3、相談方法の内訳~レスポンスの早い電話が最も多い~
外部相談窓口サービス「アンリ」では、相談方法に「電話」「メール」「WEB(オンライン面談)」の3通りを用意している。相談方法の内訳としては、「電話」が55.6%、「メール」が37.2%、「WEB」が7.2%で、電話での相談を希望する人が最も多い結果となった。
<各相談方法のメリット>
電話:相談者の状況を詳しく聞け、すぐに返答・アドバイスできる、声の状態も含めた様子を把握できる
メール:匿名性がより高く、好きな時間に相談可能、自身のペースで悩みを書きつづるなかで問題整理ができる
WEB(オンライン面談):表情を直接見ることができるので、言葉だけでは伝わりにくい感情面を共有しやすい
【まとめ】
笹井 裕介氏(ドクタートラスト 看護師/精神保健福祉士/公認心理師)
2022年4月1日より、中小企業にも労働施策総合推進法(パワハラ防止法)で定められたパワーハラスメント防止措置義務の対象範囲が広がったことで、大企業はもとより、従業員が10名未満の少規模な企業も外部相談窓口サービス「アンリ」を利用するようになった。
アンリ相談窓口では、ハラスメントはもちろん、メンタルヘルス、フィジカル、食事、育児などの相談を受け、悩みを抱えた人のサポートを行っている。
こうした中、2023年度は、「従業員への対応」についての相談が非常に増加していることが特徴的であった。

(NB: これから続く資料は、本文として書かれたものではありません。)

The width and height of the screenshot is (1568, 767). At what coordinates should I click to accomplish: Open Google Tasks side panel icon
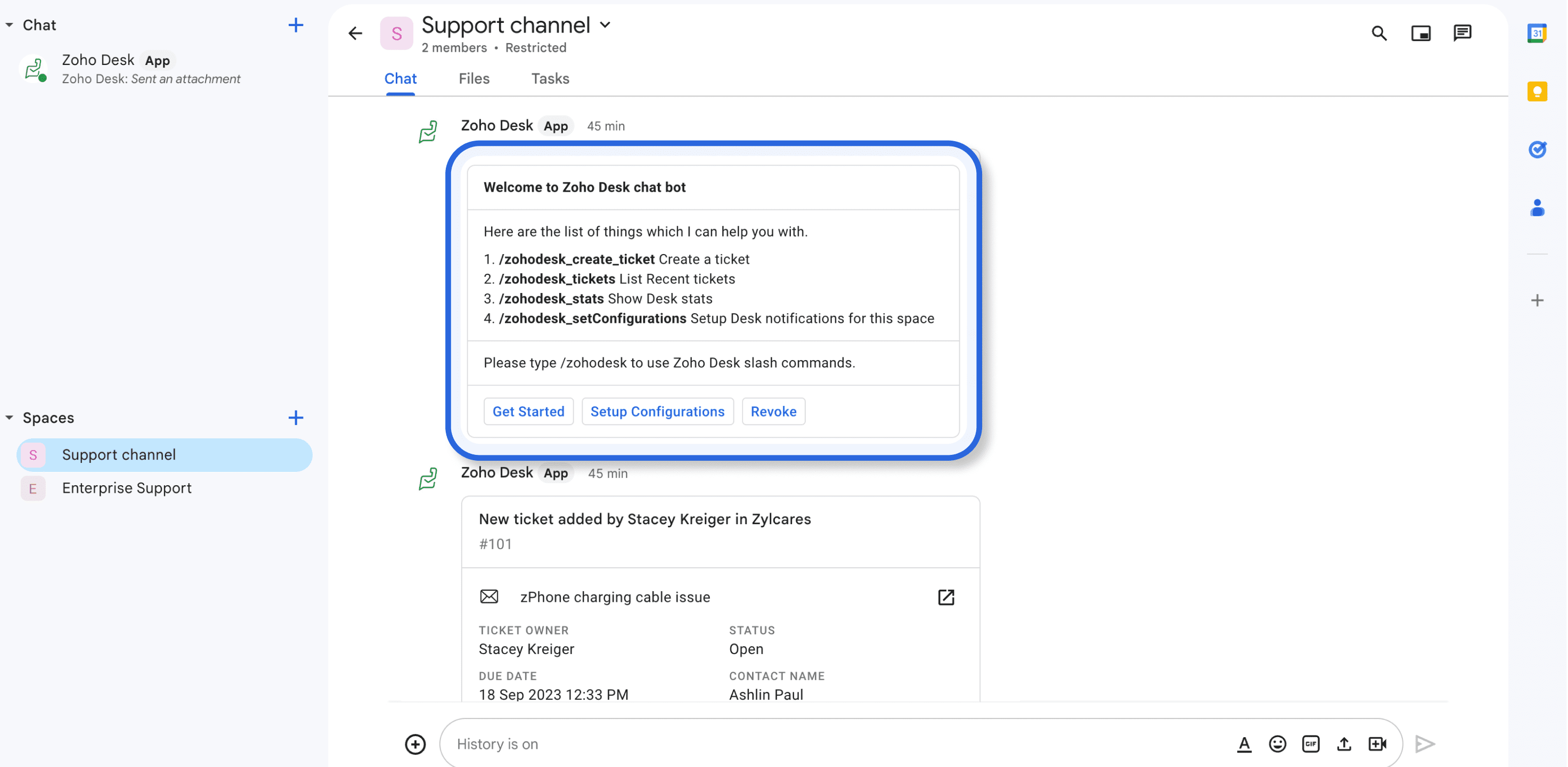click(1537, 149)

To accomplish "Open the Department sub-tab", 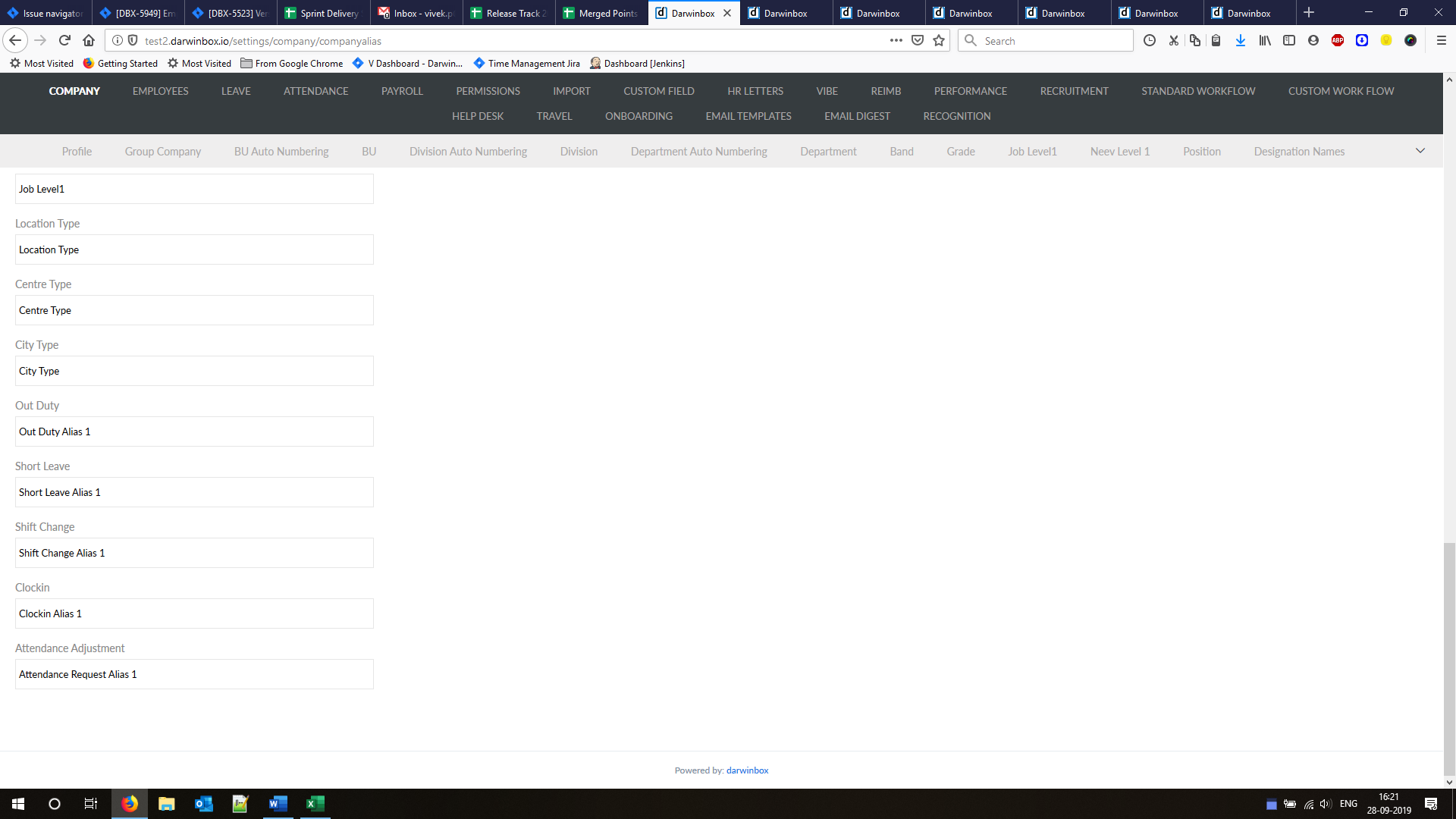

「メンタルヘルス不調者がいるが、なかなか受診してくれない」「企業で起きたハラスメントにどう介入すればいいのかわからない」「傍若無人な振る舞いをする社員に困っている」「病気や障害をオープンにした人への配慮に困っている」など、企業によってさまざまな悩みがあるようだ。
大企業であれば、休職者やトラブル対応が必ず発生するので、経験の蓄積や専門の部署も用意があるだろう。だが、中小企業にとっては、そういった資源の確保が難しく、経験したことがない事例、初めて対応する事例になることが多くある。担当者として、どこから手を付ければ良いか、何に手を出して良いのかがわからない状況に陥るケースが珍しくない。
また、個人の機微な情報にどこまで踏み込んで良いのか、どのようなアプローチが適切なのか判断するのが難しく、対応に困ることが多いようだ。昨今、中小企業でもメンタルヘルス不調の問題は一般化してきており、ありふれた問題になりつつあります。外部相談窓口サービス「アンリ」は、従業員にメリットがあるだけではなく、企業の担当者にとってもメリットがある。